** BEGIN Page excerpt **

- Born: 12 November 1943 Narvik, Norway
- Origin: Norway
- Died: 22 October 1986 (aged 42) Narvik, Norway
- Genres: Jazz
- Occupations: Musician, composer
- Instrument: Guitar
- Website: jazzklubben.narviknett.no/miljoet/thorgeir_stuboe_bio.htm

= Thorgeir Stubø =

Norwegian jazz guitarist and composer (1943–1986)

Thorgeir Stubø (12 November 1943 – 22 October 1986) was a Norwegian jazz guitarist and composer. He was the father of jazz guitarist Håvard Stubø, jazz singer Kjersti Stubø and theater director Eirik Stubø, and he was the grandfather of electronica musician Mathias Stubø.

==Early life==
Stubø was born and raised in Narvik, Norway and listened to music on radio from an early age. His attention was drawn to American jazz, especially to the music of John Coltrane, Tal Farlow, Wes Montgomery, Jimmy Raney and Jim Hall, all of which was important for his early musical development. Stubø started playing the guitar in Narvik, but moved to Oslo to get his education in the 1960s. He studied philology at the University of Oslo and got a masters with the German language as main focus. On the Oslo jazz scene, he was soon recognised for his expressive guitar style. He was often seen at the student home "Nord Norsken", performing jazz, and he played with up-coming musicians like Jan Garbarek, Knut Riisnæs, Svein Christiansen and Arild Andersen.

Returning to Narvik, Stubø started working at Frydenlund high school as a teacher of language and continued his participation in local music life. He also was a sportsman and a skier, and he hiked the northern Norway scenery as a source of inspiration.

==Career==
Even though raising a family and working as an ordinary teacher occupied much of his time, Stubø is regarded as the best Norwegian guitarist through all time. His first record was Notice (Odin Records, 1981), with Henning Gravrok (saxophones), Bjørn Alterhaug (bass), Terje Bjørklund (piano) and Ernst-Wiggo Sandbakk (drums), all musicians from northern Norway. It was a soft flowing album with references to Chick Corea's jazz rock style, and was rewarded Spellemannprisen 1981. His next record, Live at Jazz Alive (Odin Records, 1983/1985), was a live recording from the jazz club Jazz Alive in Oslo, with Bernt Rosengren, Egil Kapstad, Terje Venaas and Egil Johansen, some of the best bop musicians in Scandinavia. These two records was released on the Norwegian Jazz Clubs own label, Odin Records.

** END Page excerpt **

» Written tasks
1. In the Thorgeir Stubø biography, at which university did he study philology?
2. Resume the Thorgeir Stubø biography after its final sentence, keeping the same encyclopedic tone.

** BEGIN Stored rows **

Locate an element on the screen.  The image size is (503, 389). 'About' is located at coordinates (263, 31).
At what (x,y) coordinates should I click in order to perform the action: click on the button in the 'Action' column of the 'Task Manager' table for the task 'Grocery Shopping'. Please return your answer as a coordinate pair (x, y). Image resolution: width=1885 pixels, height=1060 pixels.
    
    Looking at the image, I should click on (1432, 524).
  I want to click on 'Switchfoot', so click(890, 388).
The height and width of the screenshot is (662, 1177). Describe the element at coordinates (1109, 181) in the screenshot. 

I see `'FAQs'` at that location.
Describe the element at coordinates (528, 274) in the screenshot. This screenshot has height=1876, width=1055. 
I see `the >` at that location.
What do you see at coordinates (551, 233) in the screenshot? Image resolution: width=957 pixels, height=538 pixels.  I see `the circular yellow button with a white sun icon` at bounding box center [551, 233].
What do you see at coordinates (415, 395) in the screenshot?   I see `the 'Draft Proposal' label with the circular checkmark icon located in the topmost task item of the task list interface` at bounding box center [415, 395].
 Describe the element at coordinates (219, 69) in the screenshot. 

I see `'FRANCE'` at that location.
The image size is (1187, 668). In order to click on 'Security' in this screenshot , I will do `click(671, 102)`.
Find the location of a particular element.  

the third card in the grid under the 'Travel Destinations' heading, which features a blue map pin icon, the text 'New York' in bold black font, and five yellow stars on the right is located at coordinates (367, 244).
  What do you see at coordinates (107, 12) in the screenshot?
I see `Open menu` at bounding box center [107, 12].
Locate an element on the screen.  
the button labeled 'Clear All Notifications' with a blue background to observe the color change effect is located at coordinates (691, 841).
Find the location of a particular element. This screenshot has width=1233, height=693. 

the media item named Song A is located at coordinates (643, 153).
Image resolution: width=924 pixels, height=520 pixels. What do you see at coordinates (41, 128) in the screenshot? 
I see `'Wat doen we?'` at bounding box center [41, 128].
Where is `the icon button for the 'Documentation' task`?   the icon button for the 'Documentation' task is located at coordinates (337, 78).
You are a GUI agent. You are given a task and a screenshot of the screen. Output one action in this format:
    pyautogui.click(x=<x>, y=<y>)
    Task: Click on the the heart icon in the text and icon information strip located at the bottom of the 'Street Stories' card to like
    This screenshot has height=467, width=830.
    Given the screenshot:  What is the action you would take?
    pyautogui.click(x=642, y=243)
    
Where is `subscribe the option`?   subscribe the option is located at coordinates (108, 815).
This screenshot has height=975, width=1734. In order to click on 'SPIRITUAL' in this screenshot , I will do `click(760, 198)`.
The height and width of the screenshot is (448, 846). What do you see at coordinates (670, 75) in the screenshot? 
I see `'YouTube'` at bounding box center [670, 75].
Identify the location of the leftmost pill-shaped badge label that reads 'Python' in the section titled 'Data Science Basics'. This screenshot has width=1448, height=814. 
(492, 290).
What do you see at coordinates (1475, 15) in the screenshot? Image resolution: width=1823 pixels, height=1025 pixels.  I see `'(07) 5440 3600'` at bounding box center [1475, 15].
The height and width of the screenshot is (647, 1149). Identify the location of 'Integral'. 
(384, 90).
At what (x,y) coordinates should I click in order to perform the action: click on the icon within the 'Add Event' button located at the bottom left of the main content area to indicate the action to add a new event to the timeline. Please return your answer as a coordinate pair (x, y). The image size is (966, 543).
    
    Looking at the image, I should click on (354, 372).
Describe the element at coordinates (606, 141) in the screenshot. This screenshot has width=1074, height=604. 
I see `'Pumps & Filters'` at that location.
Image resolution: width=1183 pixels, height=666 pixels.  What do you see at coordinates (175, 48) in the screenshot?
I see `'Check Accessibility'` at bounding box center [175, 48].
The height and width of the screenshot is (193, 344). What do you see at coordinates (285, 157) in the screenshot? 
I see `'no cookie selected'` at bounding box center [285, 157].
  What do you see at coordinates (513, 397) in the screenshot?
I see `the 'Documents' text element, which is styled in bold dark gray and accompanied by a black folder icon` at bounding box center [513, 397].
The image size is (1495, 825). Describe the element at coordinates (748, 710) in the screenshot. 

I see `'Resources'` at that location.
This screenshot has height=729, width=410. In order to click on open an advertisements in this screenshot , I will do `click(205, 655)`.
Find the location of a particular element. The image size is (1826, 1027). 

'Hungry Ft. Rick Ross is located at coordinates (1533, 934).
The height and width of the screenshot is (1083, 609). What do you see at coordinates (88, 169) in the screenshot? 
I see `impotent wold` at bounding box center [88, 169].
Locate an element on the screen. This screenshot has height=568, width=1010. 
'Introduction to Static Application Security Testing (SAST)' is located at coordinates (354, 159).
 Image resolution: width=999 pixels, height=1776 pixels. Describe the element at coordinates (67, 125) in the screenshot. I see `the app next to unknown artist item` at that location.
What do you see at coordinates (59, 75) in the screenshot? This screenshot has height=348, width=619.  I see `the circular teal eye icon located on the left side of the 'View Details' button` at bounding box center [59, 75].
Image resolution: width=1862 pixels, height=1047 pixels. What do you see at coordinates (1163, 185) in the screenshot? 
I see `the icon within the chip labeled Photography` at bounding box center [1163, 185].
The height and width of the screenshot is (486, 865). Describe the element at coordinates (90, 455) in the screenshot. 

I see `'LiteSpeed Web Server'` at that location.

** END Stored rows **

» Answers to each task
1. The University of Oslo.

2.
Flight (Hot Club Records 1983, live recordings from 1983), with Krister Andersson (saxophones), Terje Venaas (bass), Lars Sjösten (piano), Egil Johansen (drums), Ivar Antonsen, Jesper Lundgaard and Alex Riel (drums), is a mixed studio a live recording from Tromsø with different line-ups on the two sets. The album showed the influence of guitarist Pat Martino. By writing letters, Stubø got in contact with the well-known guitarist Doug Raney, son of the legendary Jazz guitarist Jimmy Raney. This led to the album Everything We Love (Hot Club, 1983/1985), with Doug Raney, Ole Jacob Hansen and Jesper Lundgaard

Stubø released his two last records on the label Cadence Jazz Records. First came the LP Rhythm'a'ning (Cadence Jazz Records, 1986), live in Tromsø with Krister Andersson, Lars Sjösten, Terje Venaas and Egil Johansen (Cadence Jazz Records, 1986). This release included many tunes by John Coltrane. The End of a Tune (Cadence Jazz Records, 1988), with Art Farmer, Doug Raney, Ivar Antonsen, Jesper Lundgaard and Ole Jacob Hansen, marked the end of his career.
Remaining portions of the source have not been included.